● ELENCO ATTIVITÀ
- a) Riassumi in due frasi il brano sulla radio che presentava la Svizzera al mondo.
- b) Prosegui il brano sulla radio che presentava la Svizzera al mondo, partendo dopo l'ultima frase riportata.

● BRANO DA LEGGERE
Presentare la Svizzera al mondo era un compito attentamente pensato dai produttori e dai giornalisti radiofonici. La programmazione variava da una lingua all’altra, ma la giornata iniziava con un’ora e mezzo in tedesco, poi seguiva l’inglese, lo spagnolo e così via. C’erano sempre notizie e attualità. La musica aveva un ruolo importante: in parte era musica svizzera e in parte musica che spopolava all’epoca, come il jazz o il big band negli anni ’50. Cultura, festival musicali e sport facevano parte dei programmi, soprattutto durante i fine settimana.

“Era sempre il punto di incontro tra la Svizzera e il mondo. Da una parte volevano mandare un messaggio sulla Svizzera al mondo, dall’altro volevano capire o attirare ascoltatori… Dovevano sapere cosa interessava agli ascoltatori”, spiega Fanny Gütsche.

Le lettere degli ascoltatori erano analizzate in una sezione speciale. Venivano inoltre visitate stazioni radio di tutto il mondo per vedere che tipo di programmazione si attendevano gli ascoltatori in altri posti.

“La stazione radiofonica diffondeva un’immagine stereotipata fino agli anni ’60, quando volevano diventare più internazionali… Poi vollero trasmettere un nuovo messaggio: ‘in Svizzera, non ci sono soltanto montagne, formaggio e cioccolata, abbiamo anche scienza, industria, innovazione'”, afferma la ricercatrice.

● VOCI FORNITE
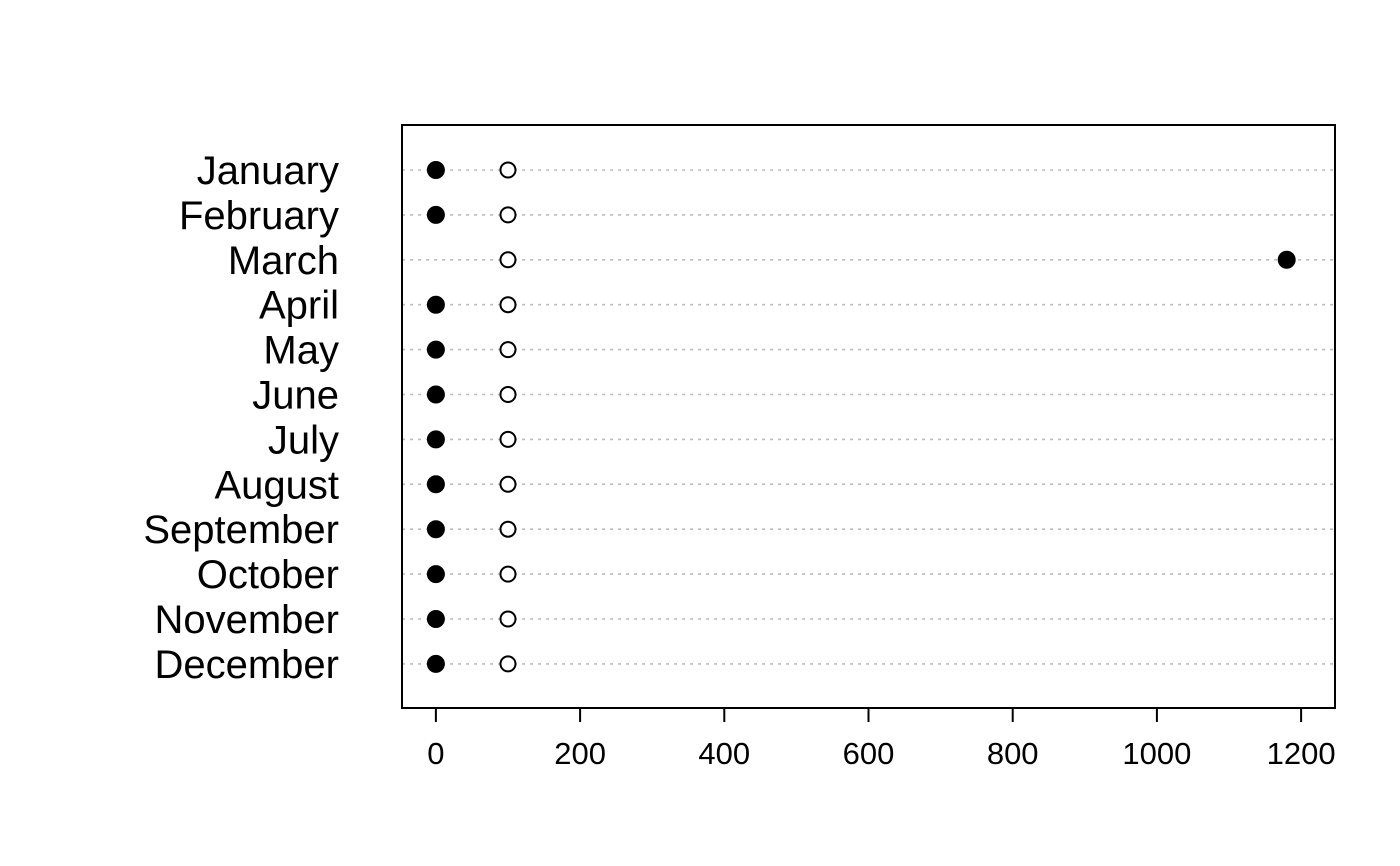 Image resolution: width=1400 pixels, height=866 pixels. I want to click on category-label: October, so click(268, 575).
...
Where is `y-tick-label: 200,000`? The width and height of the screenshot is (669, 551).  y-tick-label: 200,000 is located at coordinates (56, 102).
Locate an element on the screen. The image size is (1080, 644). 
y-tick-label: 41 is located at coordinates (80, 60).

● LE SOLUZIONI
- a) Produttori e giornalisti radiofonici preparavano con cura programmi in varie lingue per presentare la Svizzera al mondo, con notizie, attualità, musica, cultura, festival musicali e sport. Per capire cosa interessasse agli ascoltatori ne analizzavano le lettere e visitavano radio di tutto il mondo, e secondo la ricercatrice l'immagine stereotipata diffusa fino agli anni '60 lasciò poi spazio a un messaggio su scienza, industria e innovazione.

- b)
“Erano anche sempre alla ricerca di cose che la gente non sapeva… cose fuori dai soliti schemi, che non si trovavano in ogni guida sulla Svizzera”, aggiunge Patricia Jäggi. “Dicevano sempre che stavano cercando di portare una realtà svizzera a persone di tutto il mondo… Ho trovato davvero toccante che fossero così appassionati per il lavoro”.

Progetto Broadcasting Swissness

Un gruppo di ricercatori delle università di Basilea, Zurigo e Lucerna esamina come la ‘swissness’ è costruita attraverso i programmi e le politiche del Servizio svizzero onde corte, poi diventato Radio Svizzera Internazionale (SRI). I ricercatori esaminano diversi aspetti degli archivi della stazione radiofonica, attraverso documenti, registrazioni, programmi vocali e musicali.